## VORGEGEBENES ZIEL 1
Nennen Sie alle Richter, die in der OGH-Entscheidung als Mitglieder des entscheidenden Senats aufgeführt sind.
## VORGEGEBENES ZIEL 2
Geben Sie aus der OGH-Entscheidung den Abschnitt von „Der Oberste Gerichtshof ist“ bis „der Zurückweisungsgründe beschränken.“ wortgetreu wieder.

---------- TEXT

JudikaturJustiz7Ob282/03a

7Ob282/03a – OGH Entscheidung

Entscheidung
29. September 2004

Kopf

Der Oberste Gerichtshof hat durch den Senatspräsidenten des Obersten Gerichtshofes Dr. Schalich als Vorsitzenden sowie durch die Hofräte des Obersten Gerichtshofes Hon. Prof. Dr. Danzl, Dr. Schaumüller, Dr. Hoch und Dr. Lovrek als weitere Richter in der Rechtssache der Verlassenschaftssache nach dem am 30. September 1996 verstorbenen Dr. Rudolf K*****, zuletzt: *****, über die Revisionsrekurse der Noterbin Elfriede K*****, vertreten durch Mag. Dr. Edwin Mächler, Rechtsanwalt in Graz, und der Erben 1. Dipl. Ing. Wilhelm K*****, 2. Dipl. Ing. Rudolf K*****, vertreten durch Ramsauer, Perner, Holzinger, Rechtsanwälte in Salzburg gegen den Beschluss des Landesgerichtes Salzburg als Rekursgericht vom 7. August 2003, GZ 21 R 171/03y-169, womit der Beschluss des Bezirksgerichtes Zell am See vom 31. März 2003, GZ 5 A 177/96d-166, teilweise bestätigt und teilweise abgeändert wurde, den Beschluss

gefasst:

Spruch

Die Revisionsrekurse werden zurückgewiesen.

Text

Begründung:

Rechtliche Beurteilung

Der Oberste Gerichtshof ist bei Prüfung der Zulässigkeit eines Revisionsrekurses an die Beurteilung des Gerichtes zweiter Instanz über das Vorliegen einer erheblichen Rechtsfrage nicht gebunden (§ 16 Abs 3 AußStrG). Die Begründung kann sich in einem solchen Fall gemäß § 510 Abs 3 ZPO (iVm § 16 Abs 4 AußStrG) auf die Ausführungen der Zurückweisungsgründe beschränken.

--------------------
---------- GEGEBENE DATENSÄTZE

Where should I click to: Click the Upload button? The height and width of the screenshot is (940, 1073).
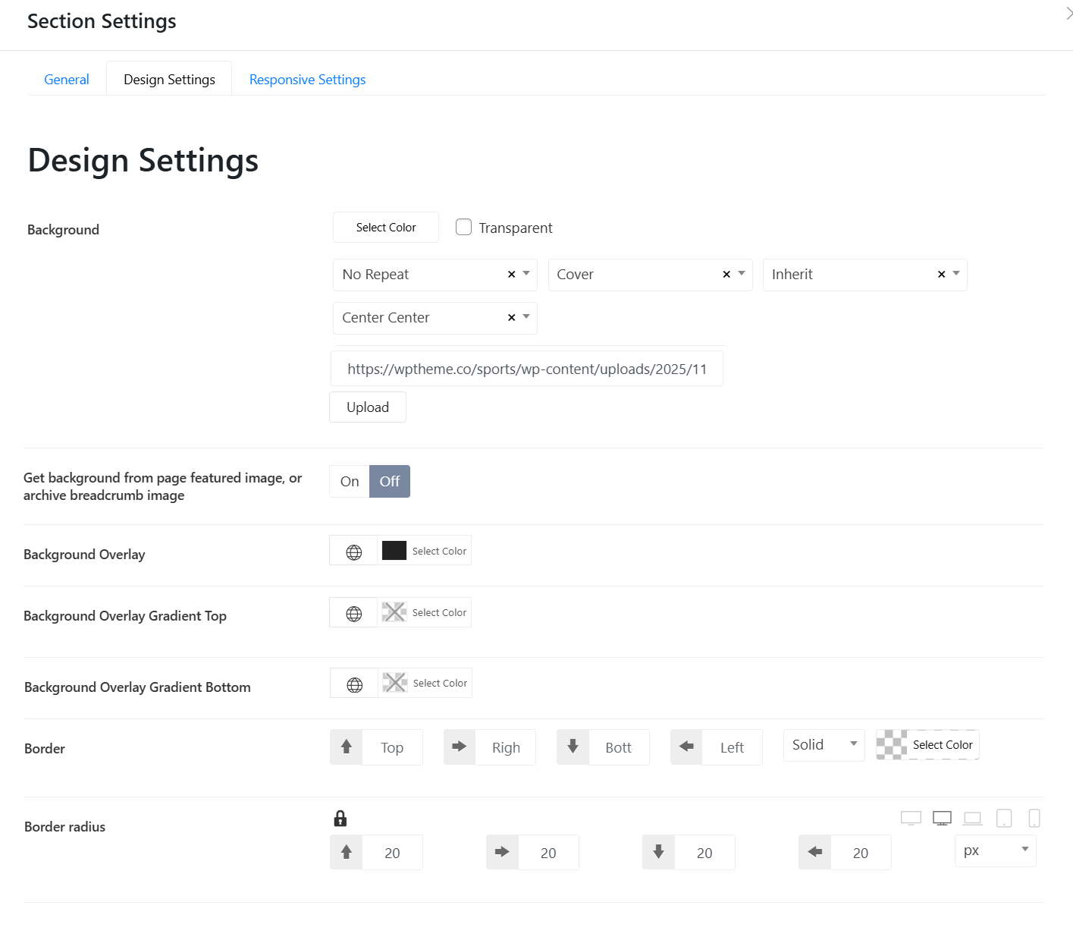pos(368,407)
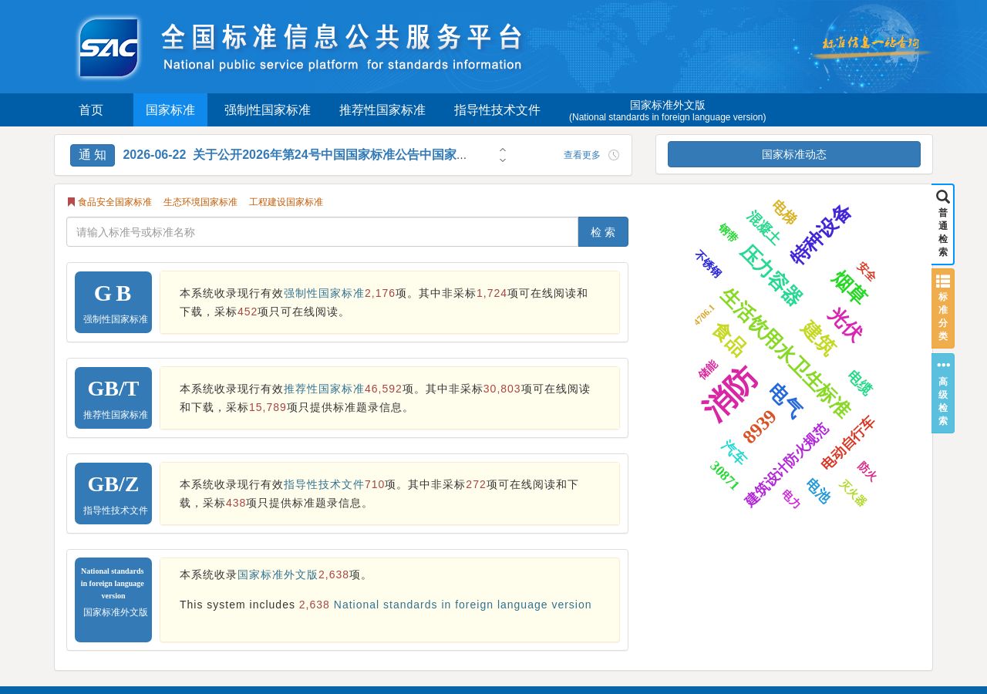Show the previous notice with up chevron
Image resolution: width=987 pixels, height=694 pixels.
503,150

--------------------
---------- GEGEBENE DATENSÄTZE

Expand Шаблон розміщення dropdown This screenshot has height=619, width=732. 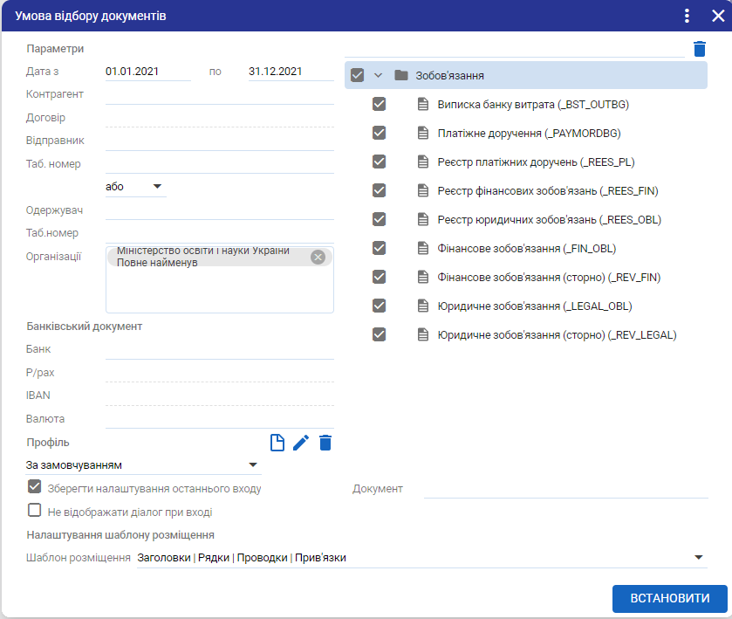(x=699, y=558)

--------------------

## SCHRIFTLICHE ANTWORT 1
Dr. Schalich (Vorsitzender), Hon. Prof. Dr. Danzl, Dr. Schaumüller, Dr. Hoch, Dr. Lovrek

## SCHRIFTLICHE ANTWORT 2
Der Oberste Gerichtshof ist bei Prüfung der Zulässigkeit eines Revisionsrekurses an die Beurteilung des Gerichtes zweiter Instanz über das Vorliegen einer erheblichen Rechtsfrage nicht gebunden (§ 16 Abs 3 AußStrG). Die Begründung kann sich in einem solchen Fall gemäß § 510 Abs 3 ZPO (iVm § 16 Abs 4 AußStrG) auf die Ausführungen der Zurückweisungsgründe beschränken.